23 August 2012

CQRS - Lessons Learned

So I'm thinking about what I might do differently next time I write an enterprise web app of sufficient complexity. The CQRS principle is great, and provides a lot of clarity to the problems created by using domain objects for both reads and writes. However, many of the presented examples have extra architectural trappings that were not needed in my case: especially a message bus.

Here's what I think my next one might look like.

Javascript-based MVVM UI

No one reads my blog, but if you had, this seems contradictory to previous posts and the fact that I hate JavaScript. But hating JavaScript as a web developer proves about as useful as hating air as a human. I pretty much have to have it, so why not make my experience with it as positive as possible. I ultimately really enjoyed my JS-MVVM experiences, despite being out of my comfort zone (without Intellisense or type checking). The performance of the application was amazing.

My flavor of JS-MVVM was Kendo UI for the last project. It's still a relatively new framework, but it's fairly well-rounded for its age. It's biggest strength to me is that it's only one product for UI controls, MVVM, validation, etc. That's as opposed to integrating several products for the same purpose like Knockout.js, jQuery UI, Chosen, etc. Now what it has in breadth, it lacks in depth. The controls are great, but not as customizable as I would like in many cases. Documentation is lacking, but so far it has at least had enough hints to get me pointed in the right direction.

Messaging

I have really liked the clean separation that messages provide. Particularly, I like commands and events. They break up user intent and domain activity into bite-sized chunks. This has helped guide me to focus on, analyze, and encapsulate the business value of a feature, more than just it's technical requirements. These chunks are much easier to understand, and react to than in a traditional data-centric model where a lot of interpretation code (based on what fields on the record have changed) has to take place before you can get into the business value.

Partial Synchronicity

In my last implementation, command executions were synchronous up until events were published, then the integrations (event handlers) ran asynchronously. If any domain errors were generated during command execution, the dispatcher would catch them and return the exception message to the client. (Bear in mind these are domain exceptions like "An item cannot be it's own parent, except in sci-fi.") If there were no errors, the dispatcher returned success.

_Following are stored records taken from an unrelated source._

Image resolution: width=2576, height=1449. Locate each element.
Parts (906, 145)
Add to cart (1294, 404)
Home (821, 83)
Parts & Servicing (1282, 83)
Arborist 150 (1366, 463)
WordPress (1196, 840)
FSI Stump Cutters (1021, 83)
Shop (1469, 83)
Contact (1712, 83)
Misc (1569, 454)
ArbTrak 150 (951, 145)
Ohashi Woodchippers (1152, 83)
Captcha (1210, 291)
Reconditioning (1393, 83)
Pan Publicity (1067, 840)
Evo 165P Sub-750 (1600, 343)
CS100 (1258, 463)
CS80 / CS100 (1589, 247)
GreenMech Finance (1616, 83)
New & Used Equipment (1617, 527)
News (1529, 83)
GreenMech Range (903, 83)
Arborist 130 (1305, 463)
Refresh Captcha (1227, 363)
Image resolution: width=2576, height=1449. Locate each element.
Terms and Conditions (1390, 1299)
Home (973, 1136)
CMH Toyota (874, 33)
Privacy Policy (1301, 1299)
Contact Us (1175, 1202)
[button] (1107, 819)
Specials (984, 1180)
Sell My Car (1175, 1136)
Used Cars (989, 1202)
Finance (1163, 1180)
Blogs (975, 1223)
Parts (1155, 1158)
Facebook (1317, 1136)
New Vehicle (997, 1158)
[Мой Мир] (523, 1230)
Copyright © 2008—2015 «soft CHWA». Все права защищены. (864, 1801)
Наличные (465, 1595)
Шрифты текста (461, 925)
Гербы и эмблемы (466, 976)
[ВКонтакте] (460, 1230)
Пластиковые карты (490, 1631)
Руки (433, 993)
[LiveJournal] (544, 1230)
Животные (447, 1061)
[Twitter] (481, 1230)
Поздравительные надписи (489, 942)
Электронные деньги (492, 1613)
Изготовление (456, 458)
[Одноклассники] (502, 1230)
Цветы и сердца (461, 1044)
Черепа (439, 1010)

I will likely do the same thing next time. I really like being able to give the user immediate feedback about their actions. A lot of CQRS literature espouses asynchronous commands, but I find it is much better to give the user immediate results of a command where possible. So I take this approach first, and I will adjust if I run into scenarios where immediate results aren't feasible.

MVC Actions as Command Handlers

In the last project, I used a separate Command Handler project, consisting of simple objects with Handles() methods for the commands they handled. The UI would post the command to an MVC action, which would then call a dispatcher to find the handler and give it the command to handle.

Next time, I will instead try to setup MVC controller actions as my command handlers and cut out the dispatcher part. This would allow me to eliminate two bits of reflection code; a custom model binder, and a command dispatcher (router). The dispatcher does do a few things for me; logging the command, executing the validate routine, returning something to the client on error. But I can implement an abstract controller class to do those things.

I'm not entirely sure I will be able to make this work. I'm hoping I will be able to use the ActionSelectionAttribute to use overloaded methods as actions. Otherwise, each command will need a distinct URL that I will have to keep track of and give to the client; then all I've done is moved the command routing code up a level. (Not desirable.)

Update: Upon further reflection, I think this is a bad route to go as it mixes concerns between UI infrastructure and command handlers. I think I will keep doing what I was doing, but use the open command messages mentioned below so I don't have to instantiate them and set their properties with my custom reflection code. Instead, I can just call the default model binder to create the class after I figure out what it is from the type hint in the POST data.

If I did go this route, my command messages would have to be open objects (have default constructors and public setters) for the default model binder to be able to construct them. Currently, I am using reflection to get around the private setters, so I'm essentially using them as though they were open objects (with much reflection pain). But once they get in my architecture, they are immutable. But I'm not sure how much benefit this ends up being since their entire life span would be 1) being constructed in the model binder, and 2) have it's data used by the command handler. Private setters would keep the command handler code from changing anything, but ostensibly the command handler's only purpose is to use data from the command object to call a domain method. So, I'm still inclined to give open command messages a try next time.

Provide a JavaScript Command Library to Clients

Currently, I take the .NET commands, convert them to JavaScript, add a type-hint attribute, and provide them in a library to client apps. I don't like having to do this, but I really don't see away around it, since JavaScript is a loosely-typed language. I need some way of identifying the command that the UI is trying to send. Attributes alone are not enough, since two commands could have the same attributes, but trigger different business actions (e.g. DisableUser vs DeleteUser). I feel like this area is one that could still use some further exploration, because that's not really code that I want to maintain.

Event Integration

How to route events (integration) is another area that needs more exploration. What I did previous works rather well, but I feel that it could be streamlined a bit.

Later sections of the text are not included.